June 29, 2015 to July 3, 2015
Europe/Rome timezone

Extracting neutron polarizabilities from Compton scattering on quasi-free neutron in gamma d->gamma n p

Jul 2, 2015, 5:50 PM
Room PS1 (Building E, Polo Fibonacci, Pisa)

Room PS1

Building E, Polo Fibonacci, Pisa

Talk Few-Body Physics Working Group Parallel Session 6 - Few-Body Physics WG


Berhan Demissie (George Washington University, Washington)

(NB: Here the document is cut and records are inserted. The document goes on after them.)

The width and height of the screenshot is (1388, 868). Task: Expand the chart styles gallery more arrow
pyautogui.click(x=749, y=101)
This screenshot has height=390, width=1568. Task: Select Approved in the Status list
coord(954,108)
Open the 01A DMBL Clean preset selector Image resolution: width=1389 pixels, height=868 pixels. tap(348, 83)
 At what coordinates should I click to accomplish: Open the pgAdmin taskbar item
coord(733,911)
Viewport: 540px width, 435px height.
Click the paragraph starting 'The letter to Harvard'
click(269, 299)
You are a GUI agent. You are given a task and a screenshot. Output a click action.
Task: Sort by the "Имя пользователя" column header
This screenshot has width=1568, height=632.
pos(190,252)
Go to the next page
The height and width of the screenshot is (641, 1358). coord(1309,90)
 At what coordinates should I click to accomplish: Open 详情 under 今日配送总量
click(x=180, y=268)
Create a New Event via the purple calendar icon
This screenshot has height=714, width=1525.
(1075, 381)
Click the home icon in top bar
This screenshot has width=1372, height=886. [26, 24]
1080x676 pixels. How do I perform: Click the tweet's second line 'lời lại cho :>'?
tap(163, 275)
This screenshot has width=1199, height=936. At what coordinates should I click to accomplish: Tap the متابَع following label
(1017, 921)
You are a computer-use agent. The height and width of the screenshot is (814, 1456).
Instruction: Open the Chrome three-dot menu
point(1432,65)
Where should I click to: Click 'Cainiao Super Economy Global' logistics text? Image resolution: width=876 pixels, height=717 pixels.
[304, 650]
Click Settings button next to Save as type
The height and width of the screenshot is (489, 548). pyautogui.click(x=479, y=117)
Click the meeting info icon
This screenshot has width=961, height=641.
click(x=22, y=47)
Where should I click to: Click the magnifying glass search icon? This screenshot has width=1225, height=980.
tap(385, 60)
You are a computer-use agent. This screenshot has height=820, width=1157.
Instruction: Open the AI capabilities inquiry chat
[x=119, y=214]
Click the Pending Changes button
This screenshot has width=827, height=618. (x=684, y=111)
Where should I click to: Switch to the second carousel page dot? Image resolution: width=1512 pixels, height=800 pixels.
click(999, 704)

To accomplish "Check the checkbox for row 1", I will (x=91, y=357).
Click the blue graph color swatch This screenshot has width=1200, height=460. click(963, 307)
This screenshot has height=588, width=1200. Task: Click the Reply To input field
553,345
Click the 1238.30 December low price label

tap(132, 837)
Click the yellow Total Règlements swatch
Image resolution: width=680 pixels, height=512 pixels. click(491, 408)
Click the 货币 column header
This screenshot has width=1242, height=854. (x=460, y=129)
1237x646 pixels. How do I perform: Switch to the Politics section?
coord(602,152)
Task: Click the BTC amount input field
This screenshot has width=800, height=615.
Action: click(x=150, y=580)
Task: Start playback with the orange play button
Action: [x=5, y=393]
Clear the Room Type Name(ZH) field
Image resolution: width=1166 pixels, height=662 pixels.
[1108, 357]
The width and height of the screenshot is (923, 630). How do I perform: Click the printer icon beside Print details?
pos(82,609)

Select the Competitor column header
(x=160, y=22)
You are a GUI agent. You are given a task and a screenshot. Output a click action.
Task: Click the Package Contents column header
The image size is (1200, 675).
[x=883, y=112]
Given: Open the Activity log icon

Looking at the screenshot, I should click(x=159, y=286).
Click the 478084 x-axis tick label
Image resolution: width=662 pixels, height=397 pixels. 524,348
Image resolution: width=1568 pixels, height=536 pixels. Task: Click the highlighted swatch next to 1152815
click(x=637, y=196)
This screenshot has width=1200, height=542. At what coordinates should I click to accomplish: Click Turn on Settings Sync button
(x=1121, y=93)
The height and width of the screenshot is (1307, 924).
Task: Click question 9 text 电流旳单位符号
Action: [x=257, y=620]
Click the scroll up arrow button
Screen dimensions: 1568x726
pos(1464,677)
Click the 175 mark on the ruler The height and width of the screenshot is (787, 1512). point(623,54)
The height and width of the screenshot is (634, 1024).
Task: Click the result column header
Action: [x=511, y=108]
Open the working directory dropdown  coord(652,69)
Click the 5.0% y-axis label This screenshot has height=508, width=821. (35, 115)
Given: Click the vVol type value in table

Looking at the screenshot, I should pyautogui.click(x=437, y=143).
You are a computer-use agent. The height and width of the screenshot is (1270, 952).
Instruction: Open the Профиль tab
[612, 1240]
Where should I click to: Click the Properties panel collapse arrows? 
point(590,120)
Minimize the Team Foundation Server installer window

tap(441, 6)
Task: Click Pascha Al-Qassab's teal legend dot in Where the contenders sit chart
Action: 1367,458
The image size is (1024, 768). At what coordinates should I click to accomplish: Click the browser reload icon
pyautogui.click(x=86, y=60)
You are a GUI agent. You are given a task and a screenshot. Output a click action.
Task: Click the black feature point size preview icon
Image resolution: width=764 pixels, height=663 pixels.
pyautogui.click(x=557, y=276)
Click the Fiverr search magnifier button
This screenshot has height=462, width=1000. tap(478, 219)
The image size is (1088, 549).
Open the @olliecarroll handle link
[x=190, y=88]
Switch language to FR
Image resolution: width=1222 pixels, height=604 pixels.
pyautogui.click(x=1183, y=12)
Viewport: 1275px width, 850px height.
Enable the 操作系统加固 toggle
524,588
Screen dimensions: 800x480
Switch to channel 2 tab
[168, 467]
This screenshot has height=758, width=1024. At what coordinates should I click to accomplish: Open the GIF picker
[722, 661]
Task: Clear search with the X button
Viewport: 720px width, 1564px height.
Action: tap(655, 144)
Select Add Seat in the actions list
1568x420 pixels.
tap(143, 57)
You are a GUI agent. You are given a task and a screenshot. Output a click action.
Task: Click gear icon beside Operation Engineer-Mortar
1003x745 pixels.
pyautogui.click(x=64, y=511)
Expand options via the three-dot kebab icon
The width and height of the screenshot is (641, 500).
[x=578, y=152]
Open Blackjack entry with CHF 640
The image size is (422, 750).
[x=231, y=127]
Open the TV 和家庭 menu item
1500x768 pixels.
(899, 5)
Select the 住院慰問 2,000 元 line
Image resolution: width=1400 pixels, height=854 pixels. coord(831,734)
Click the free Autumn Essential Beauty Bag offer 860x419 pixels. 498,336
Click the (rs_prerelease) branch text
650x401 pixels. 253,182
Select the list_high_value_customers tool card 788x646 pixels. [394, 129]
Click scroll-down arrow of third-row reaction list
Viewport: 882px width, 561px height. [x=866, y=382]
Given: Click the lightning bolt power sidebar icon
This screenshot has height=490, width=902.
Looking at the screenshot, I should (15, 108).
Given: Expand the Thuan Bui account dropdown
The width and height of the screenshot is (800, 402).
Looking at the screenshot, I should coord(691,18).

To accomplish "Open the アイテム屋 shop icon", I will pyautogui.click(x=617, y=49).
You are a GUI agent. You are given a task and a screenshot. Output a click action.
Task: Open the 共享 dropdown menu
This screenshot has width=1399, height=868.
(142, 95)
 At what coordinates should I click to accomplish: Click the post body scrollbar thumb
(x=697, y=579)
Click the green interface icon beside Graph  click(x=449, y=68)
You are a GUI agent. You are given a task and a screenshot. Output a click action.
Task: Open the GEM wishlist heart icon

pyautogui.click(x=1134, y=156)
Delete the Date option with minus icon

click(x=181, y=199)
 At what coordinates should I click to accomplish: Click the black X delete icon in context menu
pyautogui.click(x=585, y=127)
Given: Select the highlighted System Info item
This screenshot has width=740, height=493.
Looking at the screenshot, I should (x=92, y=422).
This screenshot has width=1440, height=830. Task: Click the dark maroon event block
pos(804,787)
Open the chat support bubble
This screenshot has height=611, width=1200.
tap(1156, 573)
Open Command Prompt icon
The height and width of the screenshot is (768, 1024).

Compton scattering processes are ideal to study electric and magnetic dipole polarizability coeffcients of nucleons [1]. These fundamental quantities parametrize the response to a monochromatic photon probe. In this work, the inelastic channel γd → γnp is treated in χEFT, with a focus on the NQFP - neutron quasi-free peak - kinematic region. In this region, the momentum of the outgoing proton is small enough that it is considered to remain at rest. This provides access to the Compton scattering process γn → γn from which the neutron scalar polarizabilites α and β are extracted. Using χEFT, differential cross-sections, d^3σ/dE_ndΩγ Ωn, in the photon energy range of 200-400 MeV are computed. The biggest contribution comes from the impulse approximation, with small corrections stemming from final state interaction, meson exchange currents and rescattering. A new extraction of neutron polarizabilities from a two-parameter fit to the Kossert et al. [2] data taken at MAMI in 2002 is presented. Previously, the experiment was designed and the data analysed based on a theoretical model [3] that computed the NQFP differential cross-sections. The re-analysis of this data in a consistent, model independent framework - χEFT - provides reliable extraction of polarizabilies with controlled uncertainties. This work is supported in part by the US Department of Energy under grant DE-FG02- 95ER-40907. References 1. H. W. Grießhammer, J. A. McGovern, D. R. Phillips, G. Feldman, Prog. Part. Nucl. Phys. 67, 841 (2012). 2. K. Kossert et al., Phys. Rev. Lett. 88, 162301 (2002). 3. M. I. Levchuk, A. I. L’vov, and V. A. Petrun’kin, Few-Body Syst. 16, 101 (1994).